Local chip design firms can cater to e2Ws worldwide: Cadence’s India MD

Jaswinder Ahuja Managing director for India and corporate vice-president, international headquarters, Cadence Design Systems


Cadence Design Systems, the world’s leader in electronic systems design and automation, headquartered in San Jose in the US, sees a huge opportunity for homegrown chip and electronic design startups to make products catering to the global electric two-wheeler industry, beginning with supplying to domestic players like Ola, TVS and Ather, amongst others.

 


Speaking to Business Standard in an exclusive interview, Cadence Systems managing director for India and corporate vice-president, international headquarters, Jaswinder Ahuja, said: “Globally, chip design companies concentrate on the four-wheeler industry or, at most, serve the high-end of the two-wheeler market like a BMW. So here lies an opportunity for Indian design startups to get in.”

 

Ahuja said that though India has a vibrant two-wheeler market, companies like Ola or TVS have no choice but to buy chips from global players to power their EVs. However, the big chip design players do not provide them the same service as they do, for instance, to a Bosch or a Denso, which buy from them in huge volumes. 
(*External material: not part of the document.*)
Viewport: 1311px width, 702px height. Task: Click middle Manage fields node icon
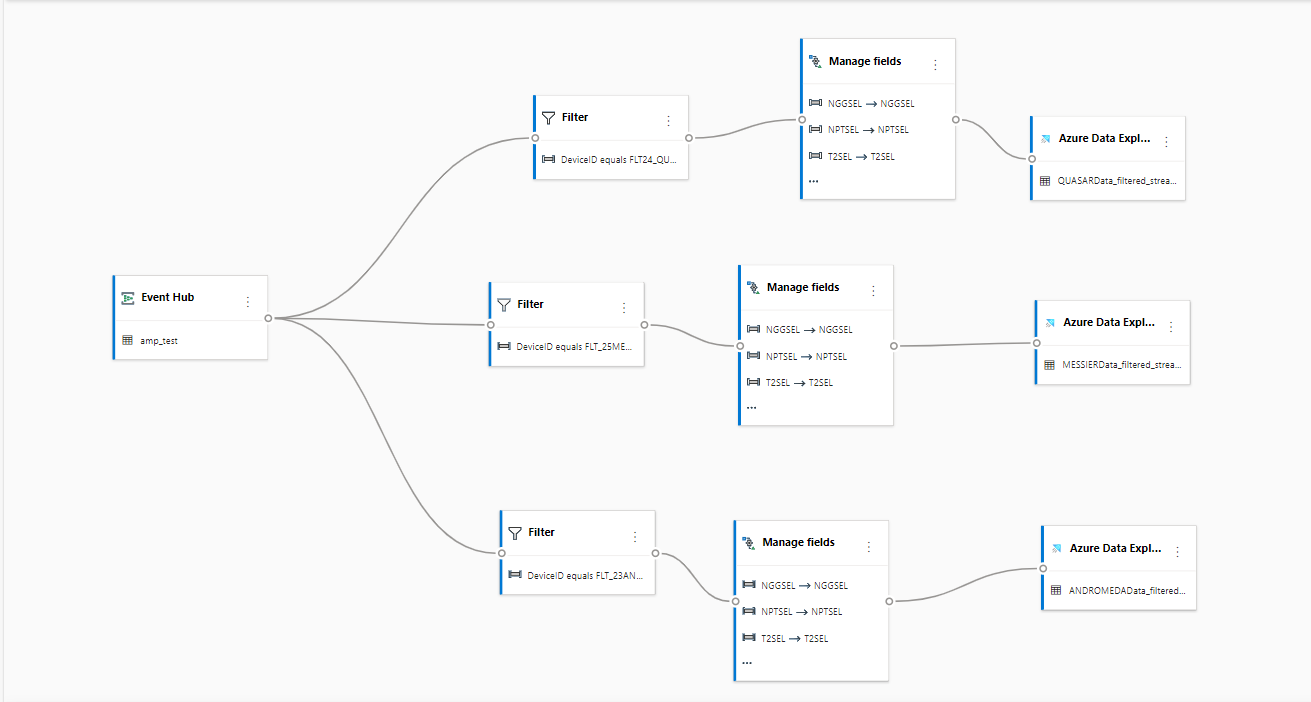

“This is a big and growing market for home-grown chip design players to address. And they should not restrict themselves only to India. They should tap the entire global two-wheeler market, which is bigger than four-wheelers, in Asia, Africa and Latin America to get volumes and economies of scale. No chip player depends only on one market,” said Ahuja. 
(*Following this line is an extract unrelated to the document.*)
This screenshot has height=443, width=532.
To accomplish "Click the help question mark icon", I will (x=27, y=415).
He points out, moreover, that there are two clearly different markets in the semiconductor sweepstakes. The first is the established and matured market in developed countries, where the big global players control the narrative as they have the advantage of economies of scale and huge resources which cannot be matched by any Indian startup. 

 

“However, there is another market in emerging economies whose requirements are very different, such as in India, Asia, Africa, and Latin America. This is where Indian startups should focus with rugged, low-cost solutions and new applications,” Ahuja said.

Emphasising the importance of design in electronics and semiconductors, Ahuja said that the global electronic product market is pegged at $3 trillion annually, which in turn is fuelled by a $600 billion semiconductor market. At the bottom of the inverted pyramid is a $10 billion design industry which enables them. “The fact is that if you cannot design chips and electronic products, semiconductor manufacturing cannot flourish for very long,” Ahuja said.     

 

He pointed out that India has an abundance of design talent, which is why all global players are using the country as a hub for cutting-edge designing. But he argued that it has very few electronic product or chip design companies and that is where there is a lacuna. “In large global companies someone in their headquarters is making a risk assessment as to where the business opportunity is, defining what products to build in the future, and handing it all over to the design team.

This expertise in the front-end process is missing in India,” Ahuja said. He identified many market opportunities for home-grown design companies, such as the building of electronic products to solve the problems of rural consumers, designing chips to support the country’s own navigation system, Navic., which can be used for fleet management, and also tapping into the Indian and global market for power management (smart meters) by designing chips for them so as to not have to import them.

 


Energy meters for power management is another big global market, according to Ahuja, who said that Indian startups should build a low-cost, rugged product to address this market.